Maria morreu, mas outros pacientes ganharam mais tempo de vida. Sabe-se que isso não é a melhor coisa a dizer sobre a morte de alguém, mas é uma grande chance que a medicina proporciona.
Foi muito difícil para a familia de Maria aceitar que ela não está mais aqui. Que ela não poderá realizar o sonho de ser mãe. Que ela não cuidaria mais de suas plantas, seu cachorro e fazer o almoço de domingo que ela gostava tanto. Ainda dói, mas todos seguem tentando encontrar conforto entre eles. Peu iniciou a terapia para aceitar que não a teria mais em sua vida. Ela não suportava lembrar que que nunca realizariam o sonho do casamento na fazenda da família. Ele estava sem chão. Precisava voltar ao trabalho, mas não sabia nem por onde começar. As contas estavam acumulando e ele precisava retomar a vida.

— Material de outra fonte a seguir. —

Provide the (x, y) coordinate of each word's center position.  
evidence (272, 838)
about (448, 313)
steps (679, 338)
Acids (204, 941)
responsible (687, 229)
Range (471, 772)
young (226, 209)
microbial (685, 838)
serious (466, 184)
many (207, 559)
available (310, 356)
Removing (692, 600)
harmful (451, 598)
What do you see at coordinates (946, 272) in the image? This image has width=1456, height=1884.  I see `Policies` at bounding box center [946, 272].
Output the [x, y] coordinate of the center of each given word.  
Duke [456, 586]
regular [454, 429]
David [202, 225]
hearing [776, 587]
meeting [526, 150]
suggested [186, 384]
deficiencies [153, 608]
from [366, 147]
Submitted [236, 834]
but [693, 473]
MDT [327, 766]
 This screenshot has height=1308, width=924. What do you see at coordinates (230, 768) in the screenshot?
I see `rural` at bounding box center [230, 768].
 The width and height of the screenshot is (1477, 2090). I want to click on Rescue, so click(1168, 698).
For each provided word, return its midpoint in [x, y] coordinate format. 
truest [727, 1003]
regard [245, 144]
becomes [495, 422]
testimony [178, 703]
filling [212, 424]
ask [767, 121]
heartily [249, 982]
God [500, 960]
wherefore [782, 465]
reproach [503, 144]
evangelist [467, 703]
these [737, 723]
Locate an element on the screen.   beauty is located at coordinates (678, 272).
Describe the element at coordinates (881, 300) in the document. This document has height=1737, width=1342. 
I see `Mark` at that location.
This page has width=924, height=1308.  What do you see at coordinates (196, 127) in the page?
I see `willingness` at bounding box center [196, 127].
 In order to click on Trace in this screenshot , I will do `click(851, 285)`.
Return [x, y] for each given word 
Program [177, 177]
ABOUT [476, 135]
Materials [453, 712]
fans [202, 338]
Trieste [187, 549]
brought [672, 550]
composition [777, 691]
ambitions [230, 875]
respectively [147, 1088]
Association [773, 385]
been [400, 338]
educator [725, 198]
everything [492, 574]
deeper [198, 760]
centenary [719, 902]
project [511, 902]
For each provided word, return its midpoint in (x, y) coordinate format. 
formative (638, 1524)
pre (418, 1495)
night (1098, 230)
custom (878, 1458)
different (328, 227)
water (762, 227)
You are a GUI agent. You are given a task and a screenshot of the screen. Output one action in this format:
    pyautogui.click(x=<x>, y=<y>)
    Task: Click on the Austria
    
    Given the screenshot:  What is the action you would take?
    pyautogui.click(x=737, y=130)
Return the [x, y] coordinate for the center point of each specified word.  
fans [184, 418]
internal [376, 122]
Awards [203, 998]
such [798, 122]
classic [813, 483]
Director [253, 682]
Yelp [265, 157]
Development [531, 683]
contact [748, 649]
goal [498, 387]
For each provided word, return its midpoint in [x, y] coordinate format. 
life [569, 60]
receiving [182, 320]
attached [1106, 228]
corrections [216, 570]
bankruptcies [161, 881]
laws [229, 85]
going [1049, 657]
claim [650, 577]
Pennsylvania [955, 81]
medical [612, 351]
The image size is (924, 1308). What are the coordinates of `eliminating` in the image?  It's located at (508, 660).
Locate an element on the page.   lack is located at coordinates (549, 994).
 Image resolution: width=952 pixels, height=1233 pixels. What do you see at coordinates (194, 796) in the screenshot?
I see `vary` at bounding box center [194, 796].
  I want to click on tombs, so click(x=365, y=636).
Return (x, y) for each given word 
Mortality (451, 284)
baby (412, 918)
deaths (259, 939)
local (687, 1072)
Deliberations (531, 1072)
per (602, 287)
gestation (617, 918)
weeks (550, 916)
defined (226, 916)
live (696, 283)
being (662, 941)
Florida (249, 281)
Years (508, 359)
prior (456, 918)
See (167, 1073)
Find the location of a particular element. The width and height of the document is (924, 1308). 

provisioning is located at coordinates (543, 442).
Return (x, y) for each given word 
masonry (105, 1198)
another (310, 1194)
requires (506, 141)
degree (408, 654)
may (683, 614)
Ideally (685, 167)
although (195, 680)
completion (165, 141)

Foi um longo período até que todos tivessem, ao menos, um minimo de conforto. A dor continua, mas eles se apegavam ao fato de que Maria salvou a vida de outras pessoas e trouxe de volta a felicidade de suas famílias. Era exatamente isso que lhe dava força para não cair. A vida de Maria valeu tanto que sua morte se tornou tão importante quanto. Maria era luz ma vida daqueles que viviam na escuridão. Maria era um anjo. Maria é vida. Uma história triste, mas com um final emocionante. Um começo a partir de um fim.